He picked through a pile of rubble, looking for scrap or other things of value, lost in thought. Livvie, Face, and wee Brodie had been familiar, seeming safe. Their presence, though, had been fleeting and he could sense a change in certain members of the club when they found out Angus had family alive. A Rover with a clan was a Rover with other loyalties. The MC didn’t like other loyalties and knowing that he had a family with its own agendas and goals, somehow set him apart. This fact gnawed at Angus in the cold air of Clintymas.

As he dug around an old bar of silver to pull it out of the ground, his grey and black scarf, the Dark Storm scarf, drifted into his way. It caught on his trowel, and he muttered a bit as he swatted it aside.

He stopped what he was doing and realized what he had done. Then he nodded. He was born a boy; he would never belong, fully, with the matriarchs of the Storm.

By right of birth, he was set apart. They were his cousins, and Brodie was like a sister to him, but they would never be the family he lost.

 ------

The darkness around Angus was heavy, pendulant, and oppressive. The trees here were taller than any he had ever seen, extending like the fangs of a giant snake into the night sky. In the half darkness at the edge of the square the Rover looked at the two hundred or so people gathered on the arc-lit porches of the old Washbourne slave quarters.

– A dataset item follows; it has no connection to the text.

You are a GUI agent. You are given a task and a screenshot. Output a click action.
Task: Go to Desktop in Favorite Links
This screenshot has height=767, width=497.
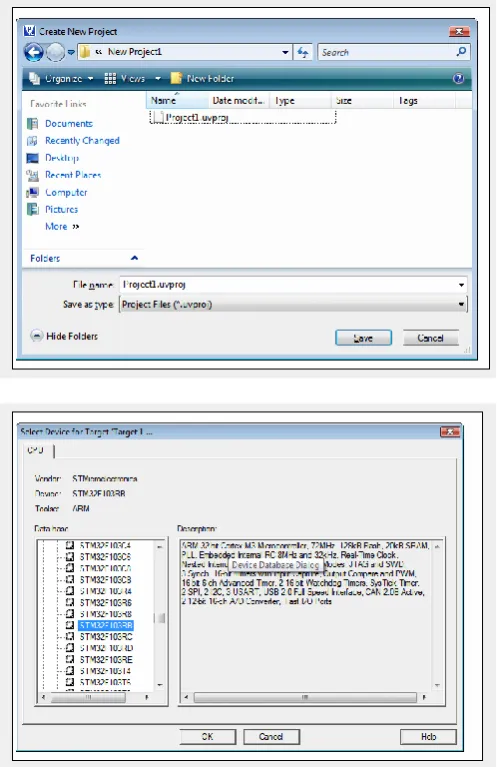(62, 158)
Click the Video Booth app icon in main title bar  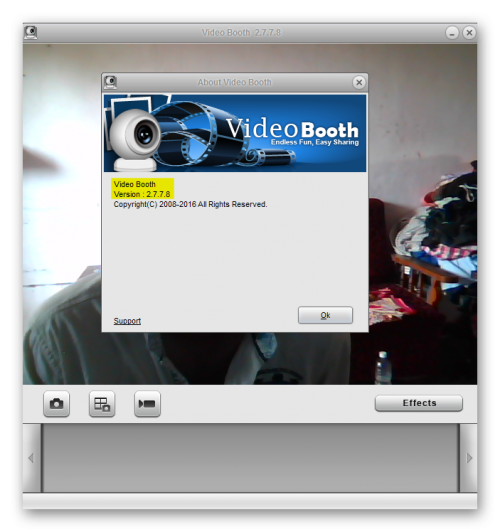tap(31, 33)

They had come from all over the world to fight Mustang. There were strains, rare and exotic, he had never seen. There were people there with knowledge far deeper than anything that he had ever encountered. Someone here could know how to make The Knife from the book. There were friends in there, people he had bled for and laughed with.

Chloe and Dakota weren’t there, though.

They were off trying to stop everyone’s destruction. They were saving all these lives and Angus just stared at the crowd and thought about how he would slit every throat in front of him to make sure those two came back to him safely.

‘I understand,’ a grave voice said in his mind.

‘Shut up, Fred.’

Freddy spoke up in the recesses of his nightmares, ‘I didn’t say anything, bub. That was you. I guess … I guess my work here is done.’

Angus frowned, ‘Whatever.’

‘Say it one more time for me?’

“I’m not afraid of you, you’re not real,” the Rover whispered.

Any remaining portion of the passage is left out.